Case Study: Financial Services

FIRM A: Getting innovative ideas about hiring

 

"Firm A" is a large, well-known financial services company. As part of the MIT Process Handbook project on which the Phios products are based, researchers worked with AT Kearney, a research sponsor, and one of their clients, "Firm A," to generate highly innovative new ideas about how Firm A could improve its hiring process.

This project was motivated by the fact that Firm A was experiencing increasing problems with hiring. They were growing rapidly in a tightening labor market, and they had a culture of independent, competitive business units. Together, these factors led to increases in the time and cost to hire people and to increasingly frequent instances of business units "hoarding" candidates, or bidding against each other for the same candidate. Before this project began, Firm A had already invested a great deal of time and energy into "as is" process analysis using techniques such as flowcharting.

The project team’s first step was simply to see how the hiring process was represented in the Process Repository. Several of the steps in the Repository process called "Hire human resources" were similar to those already identified by the "as is" analysis; for example, identify need, determine source, select, and make offer. One immediate insight, however, resulted from the fact that the Repository process included a step of "pay employee" which had not been included in the "as is" analysis. Even though they hadn’t previously thought of it in this way, the team members from Firm A found it surprising and useful to realize that an employee's receipt of a first paycheck is, in a sense, the logical culmination of the hiring process.

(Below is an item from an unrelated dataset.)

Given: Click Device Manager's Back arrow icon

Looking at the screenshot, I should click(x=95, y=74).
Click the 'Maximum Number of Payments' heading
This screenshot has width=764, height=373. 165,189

Receiving a correct paycheck, for instance, confirms that the hiring information has been entered correctly in the relevant administrative systems.

To generate further ideas, the team looked within the Repository at the overall hiring process and then at the specializations--or related processes--of each of its parts. As a result, they encountered dozens of examples of innovative practices other companies used in hiring
(see diagram)

Sample of innovative hiring practices viewed by Firm A (from release 1.0)

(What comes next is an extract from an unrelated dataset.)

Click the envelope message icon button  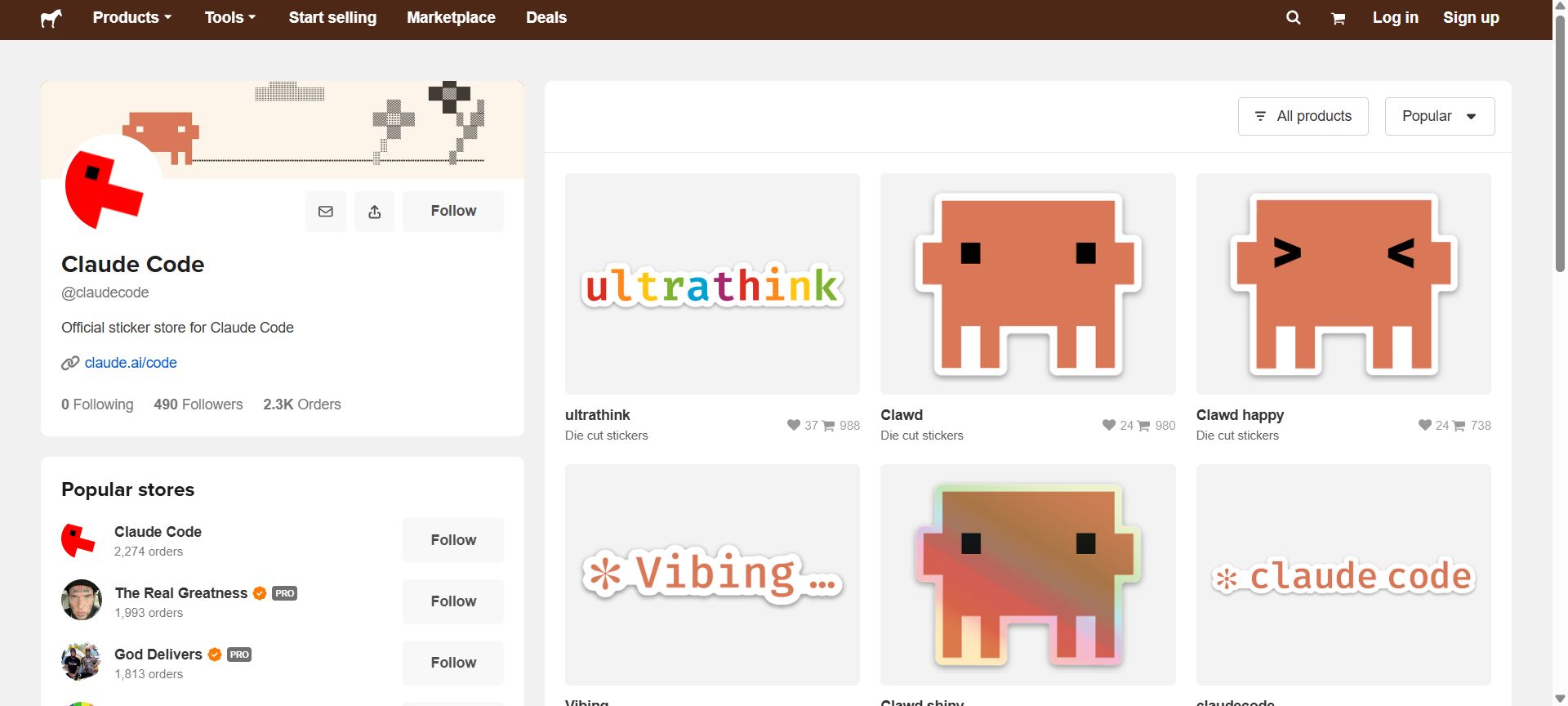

One interesting example involved Marriott's use of an automated telephone system to screen job applicants. The system asks job candidates a series of questions about their qualifications and salary requirements over the telephone, and candidates answer these questions using their touch tone keypad. At the end of the call, the candidates are immediately told if they're qualified for the position and invited to schedule an interview through the system's automated scheduling feature. Although this approach would be inappropriate in many situations, the team members from Firm A thought this approach might be very useful for some of their entry-level positions. Now, of course many companies follow this same model in their current hiring processes, often using dedicated in-store computer kiosks rather than automated phone systems.

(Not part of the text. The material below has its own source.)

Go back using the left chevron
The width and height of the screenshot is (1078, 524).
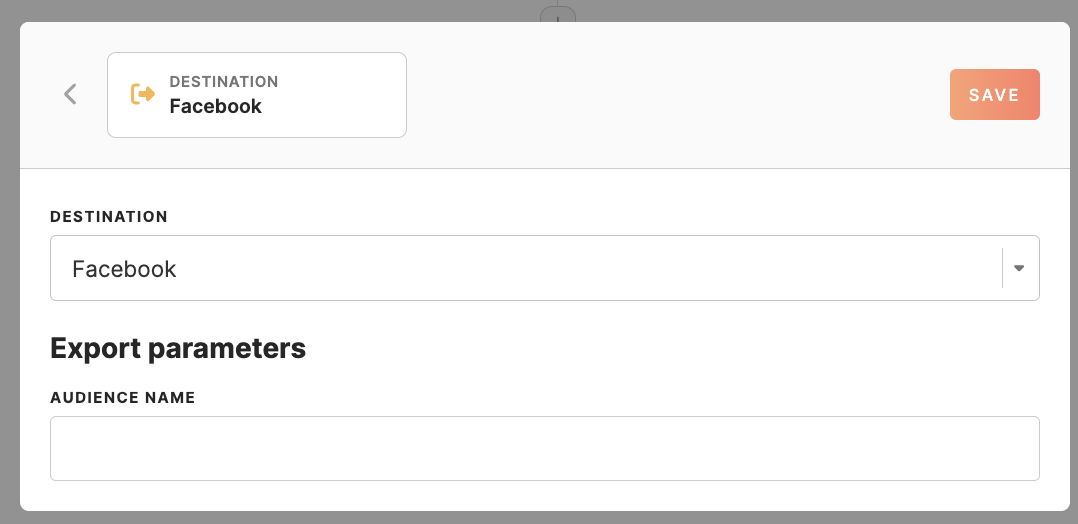(x=70, y=94)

After reviewing these examples of innovative hiring practices, the team’s next step was to look further afield in the repository for distant analogies, or "cousins" of the hiring process. That is, they looked first at generalizations or "ancestors" of the hiring process, and then at other specializations, or "descendants" of these generalizations. In terms of the two dimensional Process Compass navigation, they moved left and then right again (see compass diagram). This process of manually seeking out innovative ways of managing workflow issues has been automated and enhanced in Phios' web-based Idea Generation feature.

The Process Compass

For example, "hiring" is classified in the repository as a specialization of "buying", so a handbook user who looks at the generalizations of "hiring" will see "buying". In retrospect, this connection may seem obvious, since hiring is a form of buying someone’s time, but this analogy had not been obvious to the project team, and it was a stimulating source of insights. For example, the team found a description of General Electric’s Internet-based purchasing system through which buyers can find and compare suppliers, and this example stimulated ideas about how Firm A might be able to use a similar system to identify job candidates using the Internet, yet another concept which is now highly mainstreamed.

As a result of this project, Firm A identified dozens of new ideas for how they could do hiring. They also felt that, in addition to simply being a source of new ideas, the process repository could be useful as a framework for organizing and keeping track of all the ideas generated in the course of the team’s discussions, truly a Repository of process knowledge.